But first, what is a bird’s nest? A bird’s nest is made of interwoven strands of salivary laminate cement that is shaped like a shallow cup stuck to the wall of a cave or house. Typically, a male swiftlet takes over 45 days, during the breeding season, to build a complete bird’s nest.
The most heavily harvested nests are from the Edible-nest Swiftlet or White-nest Swiftlet and the Black-nest Swiftlet. The white bird’s nests are thought to be rich in nutrients, which are traditionally believed to offer health benefits such as aiding digestion, alleviating asthma, improving focus, raising libido, and overall benefiting the immune system.

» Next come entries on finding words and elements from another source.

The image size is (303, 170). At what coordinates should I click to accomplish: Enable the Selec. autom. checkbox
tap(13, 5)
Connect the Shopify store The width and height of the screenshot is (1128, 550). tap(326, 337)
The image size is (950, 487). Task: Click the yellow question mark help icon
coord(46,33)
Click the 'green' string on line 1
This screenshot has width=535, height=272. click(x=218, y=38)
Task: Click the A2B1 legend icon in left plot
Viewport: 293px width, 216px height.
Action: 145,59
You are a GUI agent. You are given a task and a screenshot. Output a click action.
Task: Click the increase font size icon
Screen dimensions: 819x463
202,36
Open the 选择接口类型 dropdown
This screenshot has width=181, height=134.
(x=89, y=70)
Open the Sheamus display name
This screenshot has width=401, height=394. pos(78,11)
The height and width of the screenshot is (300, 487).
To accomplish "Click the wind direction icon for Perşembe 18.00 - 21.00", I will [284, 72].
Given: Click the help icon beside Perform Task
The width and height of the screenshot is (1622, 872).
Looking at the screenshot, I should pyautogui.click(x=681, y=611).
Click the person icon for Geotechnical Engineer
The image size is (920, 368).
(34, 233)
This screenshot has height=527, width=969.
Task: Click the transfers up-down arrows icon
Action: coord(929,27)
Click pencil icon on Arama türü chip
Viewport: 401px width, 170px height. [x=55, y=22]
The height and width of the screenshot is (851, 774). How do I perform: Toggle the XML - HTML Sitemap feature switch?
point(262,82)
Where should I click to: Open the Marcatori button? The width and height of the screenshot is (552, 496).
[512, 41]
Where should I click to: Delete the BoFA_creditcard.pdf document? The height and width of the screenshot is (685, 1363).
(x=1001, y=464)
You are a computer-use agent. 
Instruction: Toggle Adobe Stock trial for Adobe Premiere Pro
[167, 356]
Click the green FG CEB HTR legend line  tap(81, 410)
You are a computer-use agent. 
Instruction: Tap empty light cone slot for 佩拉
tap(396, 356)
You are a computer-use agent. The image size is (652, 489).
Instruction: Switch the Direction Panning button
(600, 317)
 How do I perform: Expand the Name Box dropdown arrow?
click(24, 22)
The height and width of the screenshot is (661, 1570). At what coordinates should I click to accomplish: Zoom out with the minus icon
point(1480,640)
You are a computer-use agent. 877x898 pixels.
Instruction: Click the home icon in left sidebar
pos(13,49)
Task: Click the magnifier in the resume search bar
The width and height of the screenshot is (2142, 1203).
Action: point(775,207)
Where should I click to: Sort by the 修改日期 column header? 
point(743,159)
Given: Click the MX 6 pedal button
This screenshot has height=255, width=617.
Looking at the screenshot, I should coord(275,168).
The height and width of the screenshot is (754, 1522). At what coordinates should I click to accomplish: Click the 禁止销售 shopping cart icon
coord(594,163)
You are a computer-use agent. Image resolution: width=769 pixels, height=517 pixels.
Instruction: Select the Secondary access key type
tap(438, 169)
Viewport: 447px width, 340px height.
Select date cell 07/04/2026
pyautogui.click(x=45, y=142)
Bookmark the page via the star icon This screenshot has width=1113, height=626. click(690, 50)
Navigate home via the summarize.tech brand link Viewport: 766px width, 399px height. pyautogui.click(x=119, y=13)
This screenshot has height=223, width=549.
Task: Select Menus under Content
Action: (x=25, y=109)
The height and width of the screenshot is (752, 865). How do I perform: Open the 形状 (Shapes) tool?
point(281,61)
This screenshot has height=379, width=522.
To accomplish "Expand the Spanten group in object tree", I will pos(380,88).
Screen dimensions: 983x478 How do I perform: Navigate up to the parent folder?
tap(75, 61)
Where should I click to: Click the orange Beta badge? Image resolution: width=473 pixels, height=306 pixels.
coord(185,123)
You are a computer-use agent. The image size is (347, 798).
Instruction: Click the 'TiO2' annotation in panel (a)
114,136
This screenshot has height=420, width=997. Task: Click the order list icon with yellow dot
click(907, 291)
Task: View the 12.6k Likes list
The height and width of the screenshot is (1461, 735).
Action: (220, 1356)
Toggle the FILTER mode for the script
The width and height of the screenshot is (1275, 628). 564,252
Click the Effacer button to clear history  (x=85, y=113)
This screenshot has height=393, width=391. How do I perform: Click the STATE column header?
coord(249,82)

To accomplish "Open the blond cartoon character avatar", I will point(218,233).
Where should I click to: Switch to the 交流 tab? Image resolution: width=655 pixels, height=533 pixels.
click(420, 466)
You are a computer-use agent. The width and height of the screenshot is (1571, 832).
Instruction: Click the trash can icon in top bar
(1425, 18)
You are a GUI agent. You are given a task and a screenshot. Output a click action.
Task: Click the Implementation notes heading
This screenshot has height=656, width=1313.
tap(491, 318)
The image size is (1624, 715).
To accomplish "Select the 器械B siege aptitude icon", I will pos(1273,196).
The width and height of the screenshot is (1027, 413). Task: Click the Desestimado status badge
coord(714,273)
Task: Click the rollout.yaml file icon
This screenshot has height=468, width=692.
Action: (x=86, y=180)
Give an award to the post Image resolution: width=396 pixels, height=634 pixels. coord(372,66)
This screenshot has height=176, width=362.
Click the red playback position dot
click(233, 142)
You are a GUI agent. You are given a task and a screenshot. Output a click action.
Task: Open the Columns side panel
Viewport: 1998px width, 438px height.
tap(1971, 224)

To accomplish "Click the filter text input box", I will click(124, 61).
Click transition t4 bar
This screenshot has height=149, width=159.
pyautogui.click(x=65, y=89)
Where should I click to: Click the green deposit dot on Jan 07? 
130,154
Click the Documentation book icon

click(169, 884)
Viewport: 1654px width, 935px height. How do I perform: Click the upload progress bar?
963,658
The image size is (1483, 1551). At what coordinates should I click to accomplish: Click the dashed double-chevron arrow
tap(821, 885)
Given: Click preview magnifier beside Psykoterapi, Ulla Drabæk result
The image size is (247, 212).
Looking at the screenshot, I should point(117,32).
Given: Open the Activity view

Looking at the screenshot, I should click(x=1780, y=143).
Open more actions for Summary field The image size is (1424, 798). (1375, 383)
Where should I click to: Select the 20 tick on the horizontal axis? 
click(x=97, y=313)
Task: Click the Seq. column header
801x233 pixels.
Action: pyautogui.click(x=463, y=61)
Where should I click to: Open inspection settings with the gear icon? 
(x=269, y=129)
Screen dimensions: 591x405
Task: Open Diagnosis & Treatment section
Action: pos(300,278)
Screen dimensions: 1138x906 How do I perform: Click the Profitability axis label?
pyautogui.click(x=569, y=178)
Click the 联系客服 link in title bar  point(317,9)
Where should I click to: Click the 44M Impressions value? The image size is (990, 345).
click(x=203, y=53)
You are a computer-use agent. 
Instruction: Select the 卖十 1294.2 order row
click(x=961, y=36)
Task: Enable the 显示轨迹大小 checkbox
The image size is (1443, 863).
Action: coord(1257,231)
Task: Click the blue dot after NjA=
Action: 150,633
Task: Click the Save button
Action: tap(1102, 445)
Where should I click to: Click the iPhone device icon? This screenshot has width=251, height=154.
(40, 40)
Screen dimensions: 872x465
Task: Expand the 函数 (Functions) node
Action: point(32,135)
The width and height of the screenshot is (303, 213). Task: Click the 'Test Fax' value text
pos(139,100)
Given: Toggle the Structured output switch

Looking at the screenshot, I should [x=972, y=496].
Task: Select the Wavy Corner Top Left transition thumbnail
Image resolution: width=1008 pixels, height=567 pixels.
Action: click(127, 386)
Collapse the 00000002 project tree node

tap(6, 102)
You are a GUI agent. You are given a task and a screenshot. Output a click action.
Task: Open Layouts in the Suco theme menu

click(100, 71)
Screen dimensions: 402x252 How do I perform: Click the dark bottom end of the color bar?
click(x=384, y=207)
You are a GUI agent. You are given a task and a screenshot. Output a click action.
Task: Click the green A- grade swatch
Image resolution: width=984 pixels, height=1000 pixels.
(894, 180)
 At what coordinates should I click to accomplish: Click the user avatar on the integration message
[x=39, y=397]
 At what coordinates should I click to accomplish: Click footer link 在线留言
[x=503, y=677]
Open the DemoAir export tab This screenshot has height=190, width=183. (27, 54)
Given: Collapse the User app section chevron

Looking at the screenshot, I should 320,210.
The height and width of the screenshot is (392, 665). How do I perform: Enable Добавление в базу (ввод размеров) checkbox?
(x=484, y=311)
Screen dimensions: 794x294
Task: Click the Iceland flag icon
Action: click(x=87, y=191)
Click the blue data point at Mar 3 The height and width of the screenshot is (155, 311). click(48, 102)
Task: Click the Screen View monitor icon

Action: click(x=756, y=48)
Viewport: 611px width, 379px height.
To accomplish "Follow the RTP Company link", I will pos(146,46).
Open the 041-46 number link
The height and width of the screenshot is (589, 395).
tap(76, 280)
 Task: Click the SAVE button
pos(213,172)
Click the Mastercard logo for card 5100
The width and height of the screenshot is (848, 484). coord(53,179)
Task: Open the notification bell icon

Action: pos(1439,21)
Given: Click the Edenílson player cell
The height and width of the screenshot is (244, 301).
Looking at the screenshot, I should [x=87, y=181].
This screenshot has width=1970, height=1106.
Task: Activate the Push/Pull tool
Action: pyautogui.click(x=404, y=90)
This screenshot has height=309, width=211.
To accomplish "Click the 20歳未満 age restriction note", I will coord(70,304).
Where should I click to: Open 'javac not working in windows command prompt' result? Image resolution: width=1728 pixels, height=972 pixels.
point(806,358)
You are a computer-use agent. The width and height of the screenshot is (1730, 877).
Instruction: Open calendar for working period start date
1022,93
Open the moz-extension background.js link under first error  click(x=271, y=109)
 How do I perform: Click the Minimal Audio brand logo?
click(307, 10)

Bird's nests were traditionally harvested from caves such as the enormous limestone caves at Gomantong and Niah in Borneo. But to meet rising demand, swiftlet houses were built. Found mainly in urban areas near the sea or forests in Malaysia, Indonesian, Thailand and Vietnam (where swiftlets tend to flock to), swiftlet houses have spawned a lucrative farming industry. In fact, many towns in Malaysia have been completely transformed by swiftlet farming. Once harvested, the nests are mostly exported to Hong Kong, the centre of the world trade for bird’s nest, and consumed mainly by affluent consumers from China.